The love of silence

A friend in need is a friend I want to help. There are many ways to help. Sometimes a bit of advice. Sometimes an emergency loan. Sometimes letting them know where they can get help from. Sometimes just listen.
Slience

Recently I've been exploring a new (for me) way of helping, and of being helped. Do nothing. Well, not quite nothing. Listen, and be there in the moment with them. Speak no words to them. Clear your head of trying to think of anything to say. Just listen. Hear everything they say, but have no verbal response. Create a shared space where nothing is said except what the person wants to say.

This isn't to say don't acknowledge what they are saying. You can do that through facial and body language. If it's the right thing, you can put and arm on their shoulder, hold their hand, or whatever. But speak no words to them.

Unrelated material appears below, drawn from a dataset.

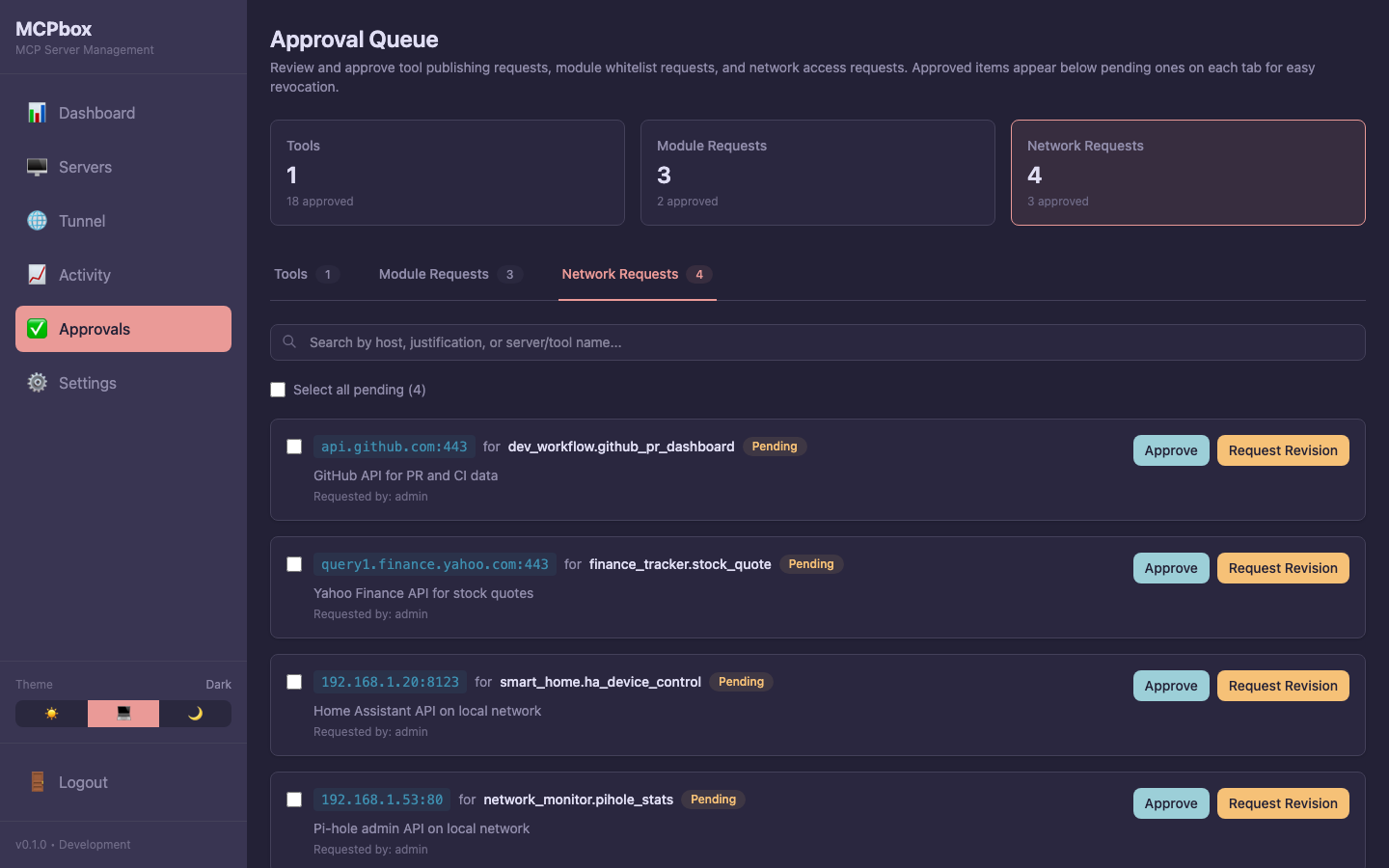Select the Approvals checkmark icon
Screen dimensions: 1389x868
click(37, 329)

When I was first introduced to this approach (on a mental health first aid course) it sounded both easy and harsh. It can be both though, in the right situation, it can be highly effective. So let's look at the easy and harsh issue.

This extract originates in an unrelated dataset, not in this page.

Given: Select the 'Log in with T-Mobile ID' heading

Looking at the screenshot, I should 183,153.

It sounds really easy to listen to somebody and say nothing. After all, all you have to do is say nothing! But that's not the case. Try keeping a minute silence after a friend has finished taking - awkward isn't it! Most of the time when we listen to somebody we spend a significant amount of our time thinking about what we will say to respond. It's then very easy to interrupt the person or divert the conversation because we now want to say our piece. It means I'm not 100% listening, and breaks the narrative from what the person was saying into my narrative. It gives us and them a comfort zone, but sometimes comfort zones aren't the best places in which to be.

One of the hardest things I've found about purely listening is the silences. A person unburdens their heart to you, and then stops. Silence abounds. I always want to fill that silence - that's the social norm on a conversation right? And you've heard what they have to say so now want to offer practical suggestions of empathy to help right?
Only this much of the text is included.